WASHINGTON -- Rep. Hank Johnson (D-Ga.) said Wednesday that the fact that Supreme Court Justice Clarence Thomas voted this week to gut the Voting Rights Act -- the 1965 law aimed at protecting disenfranchised voters -- ranks him somewhere below the likes of Edward Snowden, the former National Security Agency contractor who leaked classified information about U.S. surveillance programs to the press.
"Comparing it to Snowden, I'd say the offense is worse," Johnson told The Huffington Post.
Johnson, who is a member of the Congressional Black Caucus, said Snowden was wrong to leak top-secret materials to the media but was also "mistaken" in thinking that NSA's activities were illegal. By contrast, Thomas, who is black, is "legally aware of the consequences" to the black community of striking down a core piece of the Voting Rights Act, Johnson said, yet he did it anyway.
"He consciously repeats those same steps over and over again to the detriment of the African-American community," Johnson said of Thomas' conservative voting record.
Members of the CBC are among those outraged by the Supreme Court's 5-4 ruling in the case. Several gave speeches on the House floor on Thursday to express their disapproval and to urge Congress to take action to restore the law. Civil rights hero and longtime congressman John Lewis (D-Ga.) said Wednesday that the court "put a dagger in the heart of the Voting Rights Act."

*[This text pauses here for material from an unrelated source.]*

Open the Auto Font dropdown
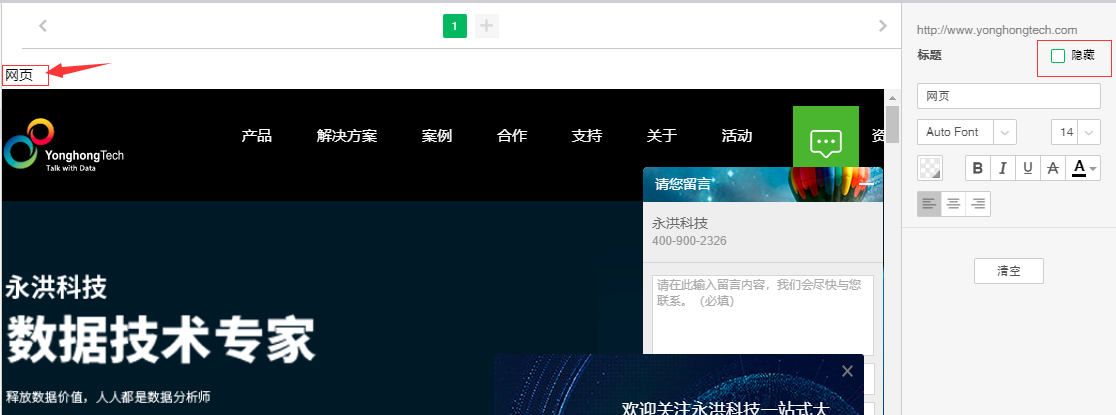The width and height of the screenshot is (1116, 415). pos(1005,132)
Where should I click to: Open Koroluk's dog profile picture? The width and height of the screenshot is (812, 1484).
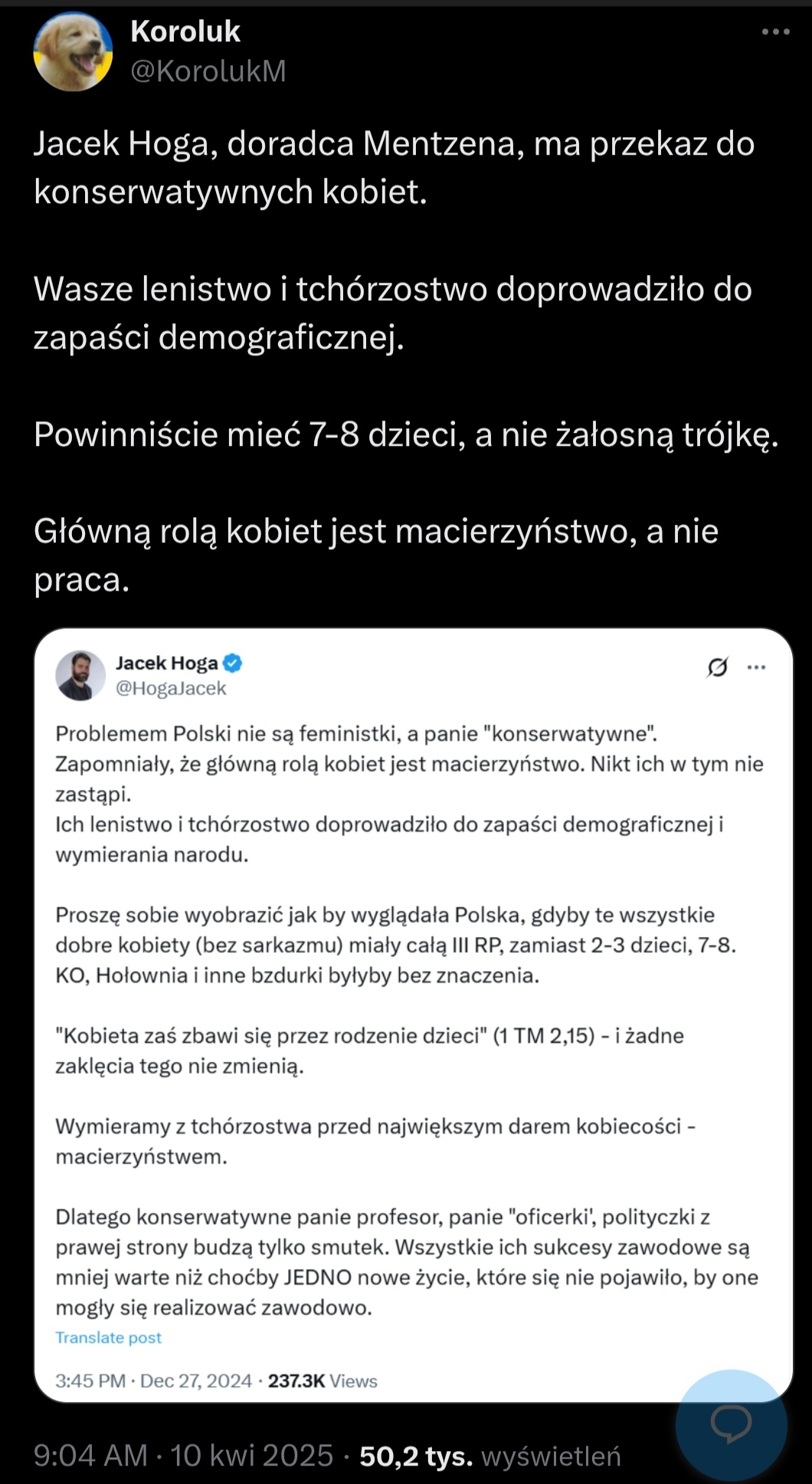73,53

Johnson said caucus members have gotten used to Thomas casting conservative votes that may be harmful to the black community. "We don't waste time sitting around talking about Clarence Thomas," he said. "Everybody knows it's a deep tragedy."
Rep. John Conyers (D-Mich.), also a member of the CBC, was present in Selma, Ala., during the 1963 civil rights efforts that led to the passage of the Voting Rights Act. He called the effect of the court's ruling on the black community "ghastly." Still, he said he wasn't surprised by Thomas's vote.
"Is there anyone more conservative than him on the court?" he asked. "I feel that his philosophy has led him to that position. There's no way that I could be shocked."
Conyers said he knows Thomas personally, but only chuckled when asked what he would say to the justice about his vote.
"Please," he said with a smile as he walked away.